The Cognitive Area encompasses six broad areas and emphasizes laboratory and neuroimaging research and cognitive modeling in each:
Memory underpins people's ability to perform practically all higher-level processing. Within the program, we study human memory using behavioral, neuroscientific and computational modeling methodologies. Faculty examine episodic, semantic, and autobiographical memory. The impact of age, emotion, psychiatric disorders, and neurological disorders on memory is also a significant research emphasis within the program.
Perception and Action
Perception and action have a reciprocal relationship in that perception guides action, which in turn influences perception. Topics of research in this area involving numerous faculty in psychology and engineering include sports activities, vehicular control, the analysis of 3D structure from 2D image data and the recognition of objects and faces. A central theme in all of these areas is to develop computational models that can simulate the essential characteristics of perceptual and motor performance, and to test those models with appropriate behavioral experiments.
Language and Speech
Research at Ohio State spans the spectrum of inquiry, from basic processes of phonetics and phonology, through morphological and lexical phenomena, to the study of syntax, semantics and discourse. Using event related potential laboratories, we investigate the time course of syntactic processing. Using behavioral paradigms, we explore the way in which people recognize spoken words, resolve anaphora and perform inferential processing. Computational modeling and the analysis of language corpora play a central role in our approach to psycholinguistics. We also have strong ties to the Ohio State Linguistics Department, one of the top programs in the US.

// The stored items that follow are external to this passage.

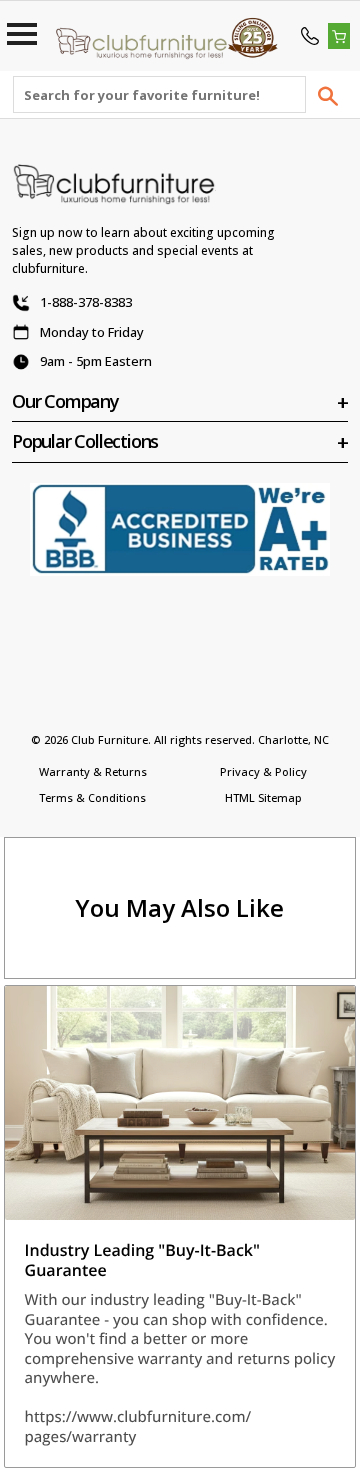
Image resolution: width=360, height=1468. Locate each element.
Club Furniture (109, 739)
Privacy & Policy (263, 771)
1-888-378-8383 (86, 302)
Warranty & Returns (93, 771)
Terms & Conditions (92, 797)
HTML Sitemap (263, 797)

Many of the faculty in the Cognitive and Quantitative programs believe that insight into cognitive processes can only be derived through the construction and appreciation of computational models that enforce consistency and reveal the impact of interactions among component processes. At Ohio State, we place a strong emphasis on development, analysis and evaluation of cognitive models across a wide range of domains of inquiry.
Exploration of the manifestation of cognitive processes in the brain is made possible by neuroimaging techniques, in particular functional magnetic resonance imaging (fMRI) and electroencephalography (EEG). The Psychology department houses a 3T Siemens Prisma Magnetic Resonance Imaging (MRI) scanner at the Center for Cognitive and Behavioral Brain Imaging (CCBBI, http://ccbbi.osu.edu). The recently upgraded scanner is capable of running the latest Human Connectome Project (HCP) sequences for both structural and functional MRI studies. The scanner is equipped with a state-of-the-art stimulus presentation and behavioral response systems. Several EEG setups are also available.
Research in cognitive development focuses on the development of attention, learning, memory, language and concept acquisition, and interactions among these components. Faculty study cognition in infants and young children using preferential looking, habituation, EEG, and microgenetic approaches, as well as traditional experimental techniques and physiological measures.